American feminist artist (born 1950)

Maria Epes is a feminist artist working in the media of artists' books, installation, sculpture, printmaking, and works on paper.

== Early life and education ==
Maria Epes has a BFA in printmaking from Cornell University and an MFA from California College of the Arts.

== Career ==
Maria Epes's work has been exhibited and cataloged internationally at venues including Franklin Furnace, La Mama La Galleria, and ABC No Rio. A long time member and solo exhibiting artist of Ceres Gallery, a feminist art collective in New York City, she also showed with Artemisia Gallery in Chicago, Illinois. She is represented in the Feminist Art Database, a curated selection of important feminist works in the Elizabeth A. Sackler Center for Feminist Art at the Brooklyn Museum.

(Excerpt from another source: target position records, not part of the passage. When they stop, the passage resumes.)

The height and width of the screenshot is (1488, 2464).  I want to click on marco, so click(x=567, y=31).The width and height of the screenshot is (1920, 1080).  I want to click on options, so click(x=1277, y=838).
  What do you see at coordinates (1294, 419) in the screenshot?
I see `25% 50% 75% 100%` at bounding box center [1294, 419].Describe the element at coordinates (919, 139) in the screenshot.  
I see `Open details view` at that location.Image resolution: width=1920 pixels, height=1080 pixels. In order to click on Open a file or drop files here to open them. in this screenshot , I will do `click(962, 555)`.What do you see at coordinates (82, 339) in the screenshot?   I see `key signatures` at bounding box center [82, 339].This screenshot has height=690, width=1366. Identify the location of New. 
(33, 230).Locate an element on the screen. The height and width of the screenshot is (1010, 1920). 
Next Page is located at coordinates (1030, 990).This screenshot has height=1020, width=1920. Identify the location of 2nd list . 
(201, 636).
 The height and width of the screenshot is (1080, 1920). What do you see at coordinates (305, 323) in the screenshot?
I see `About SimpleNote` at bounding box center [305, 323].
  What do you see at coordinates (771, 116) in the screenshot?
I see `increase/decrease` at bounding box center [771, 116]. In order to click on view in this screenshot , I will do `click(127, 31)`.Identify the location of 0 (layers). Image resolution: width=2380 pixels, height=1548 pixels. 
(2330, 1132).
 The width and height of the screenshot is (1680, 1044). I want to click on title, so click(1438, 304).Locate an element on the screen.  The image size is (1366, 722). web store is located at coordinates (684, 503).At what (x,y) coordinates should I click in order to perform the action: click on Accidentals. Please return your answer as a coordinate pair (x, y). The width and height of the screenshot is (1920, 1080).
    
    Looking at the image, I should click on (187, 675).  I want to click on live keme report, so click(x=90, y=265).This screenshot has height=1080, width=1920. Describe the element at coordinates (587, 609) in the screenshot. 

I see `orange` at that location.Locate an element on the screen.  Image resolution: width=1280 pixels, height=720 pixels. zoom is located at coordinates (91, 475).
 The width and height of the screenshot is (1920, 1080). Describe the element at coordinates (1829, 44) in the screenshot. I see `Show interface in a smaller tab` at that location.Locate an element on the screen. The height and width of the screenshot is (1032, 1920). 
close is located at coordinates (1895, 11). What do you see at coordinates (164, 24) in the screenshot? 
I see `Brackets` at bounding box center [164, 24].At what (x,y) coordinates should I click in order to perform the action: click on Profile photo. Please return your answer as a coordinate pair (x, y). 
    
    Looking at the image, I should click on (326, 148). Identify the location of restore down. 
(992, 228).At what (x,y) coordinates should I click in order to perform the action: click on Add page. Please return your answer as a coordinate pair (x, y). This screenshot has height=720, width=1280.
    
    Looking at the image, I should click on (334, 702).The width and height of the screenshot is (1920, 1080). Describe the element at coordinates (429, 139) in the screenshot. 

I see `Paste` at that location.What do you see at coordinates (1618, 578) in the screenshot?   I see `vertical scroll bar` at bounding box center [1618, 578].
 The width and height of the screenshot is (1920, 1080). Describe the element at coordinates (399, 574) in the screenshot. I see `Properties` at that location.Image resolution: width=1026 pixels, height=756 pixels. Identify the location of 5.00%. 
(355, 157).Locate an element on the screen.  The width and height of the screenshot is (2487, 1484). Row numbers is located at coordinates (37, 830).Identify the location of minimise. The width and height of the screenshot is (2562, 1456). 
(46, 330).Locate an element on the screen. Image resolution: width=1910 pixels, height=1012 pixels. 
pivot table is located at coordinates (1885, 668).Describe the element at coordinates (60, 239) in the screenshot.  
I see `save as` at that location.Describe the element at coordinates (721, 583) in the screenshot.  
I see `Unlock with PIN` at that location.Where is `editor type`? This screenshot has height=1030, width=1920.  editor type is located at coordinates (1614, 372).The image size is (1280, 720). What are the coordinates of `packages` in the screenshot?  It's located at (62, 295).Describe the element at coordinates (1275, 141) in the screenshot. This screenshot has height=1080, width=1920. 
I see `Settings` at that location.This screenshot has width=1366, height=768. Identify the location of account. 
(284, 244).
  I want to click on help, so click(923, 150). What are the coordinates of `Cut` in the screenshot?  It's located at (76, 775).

Her work has been reviewed in publications including The Village Voice, and Ms. Magazine, and she has been in television spots featuring her artwork, including NBC News for their series, "The Guns of November." She produced a Tête-bêche book, Wimmin X 1 = Past, Present, Future + Future Perfect: 4 Installations/Wimmin X 1 = Birthrite, Liferite, Deathrite + Rebirthrite : 4 Installations/2 B with an introduction by Arlene Raven.